Orders for durable goods dropped 4.2 per cent in March, the steepest fall since January 2009, the Commerce Department said Wednesday. Commercial aircraft orders, a volatile category, fell by nearly 50 per cent.
Excluding transportation equipment, orders declined 1.1 per cent. That's the second drop in that category in three months.
And orders for so-called "core" capital goods, a good measure of business investment plans, declined 0.8 per cent. Companies are reducing their orders for steel and other metals, industrial machinery and computers.
A durable good is expected to last at least three years. Examples range from appliances and cars to heavy machinery and planes.
Manufacturing has been a leading source of growth and jobs since the recession ended. Americans have stepped up their purchases of autos and electronic goods this year. Businesses have invested in more industrial machinery, computers and other equipment.
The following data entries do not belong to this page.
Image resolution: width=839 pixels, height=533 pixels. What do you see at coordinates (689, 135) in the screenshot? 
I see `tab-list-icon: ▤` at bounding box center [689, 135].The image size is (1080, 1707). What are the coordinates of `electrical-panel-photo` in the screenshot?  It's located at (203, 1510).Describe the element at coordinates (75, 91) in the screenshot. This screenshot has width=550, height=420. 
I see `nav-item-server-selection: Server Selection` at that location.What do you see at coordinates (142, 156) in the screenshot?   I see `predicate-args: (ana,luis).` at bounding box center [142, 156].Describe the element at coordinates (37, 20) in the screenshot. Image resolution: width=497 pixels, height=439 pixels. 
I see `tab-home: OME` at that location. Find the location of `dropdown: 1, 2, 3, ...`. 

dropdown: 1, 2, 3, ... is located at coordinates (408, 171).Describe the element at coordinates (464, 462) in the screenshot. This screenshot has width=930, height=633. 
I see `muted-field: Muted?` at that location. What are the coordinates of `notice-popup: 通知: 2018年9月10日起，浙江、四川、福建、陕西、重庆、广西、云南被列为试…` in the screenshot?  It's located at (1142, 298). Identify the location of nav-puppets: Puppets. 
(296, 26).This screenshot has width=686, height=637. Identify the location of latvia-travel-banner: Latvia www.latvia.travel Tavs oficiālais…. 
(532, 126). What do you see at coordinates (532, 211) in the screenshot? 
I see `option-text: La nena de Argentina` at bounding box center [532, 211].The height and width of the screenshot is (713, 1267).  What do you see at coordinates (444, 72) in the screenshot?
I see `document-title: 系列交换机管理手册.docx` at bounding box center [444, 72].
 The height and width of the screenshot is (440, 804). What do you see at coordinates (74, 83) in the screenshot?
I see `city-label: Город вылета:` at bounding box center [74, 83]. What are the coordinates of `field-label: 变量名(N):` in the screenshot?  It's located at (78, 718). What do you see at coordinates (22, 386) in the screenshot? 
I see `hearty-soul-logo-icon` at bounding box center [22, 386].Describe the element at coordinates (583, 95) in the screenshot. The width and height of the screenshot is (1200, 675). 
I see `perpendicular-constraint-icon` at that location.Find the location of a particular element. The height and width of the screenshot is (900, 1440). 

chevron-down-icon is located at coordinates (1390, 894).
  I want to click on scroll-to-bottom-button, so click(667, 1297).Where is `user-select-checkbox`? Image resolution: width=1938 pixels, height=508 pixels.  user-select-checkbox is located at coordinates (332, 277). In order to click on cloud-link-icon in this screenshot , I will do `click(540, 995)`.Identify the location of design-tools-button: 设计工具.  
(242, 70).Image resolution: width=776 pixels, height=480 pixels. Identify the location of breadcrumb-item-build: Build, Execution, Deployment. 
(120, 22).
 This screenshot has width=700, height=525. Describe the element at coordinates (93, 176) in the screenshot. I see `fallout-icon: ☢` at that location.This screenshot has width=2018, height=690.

Both trends have kept factories humming, but there have been some hints that the sector could slow.
Factory output fell in March, the Federal Reserve said last week. Companies made fewer electronic products and cut back on steel and other metals.
And a private survey showed that the manufacturing sector expanded last month and companies said they were adding more jobs. Order backlogs also grew.
Americans are still spending, despite recent increases in gas prices. Retail sales rose at a healthy pace in March, the government said last week, boosted in part by unseasonably warm weather. Consumers also bought more furniture, cars, and other durable goods.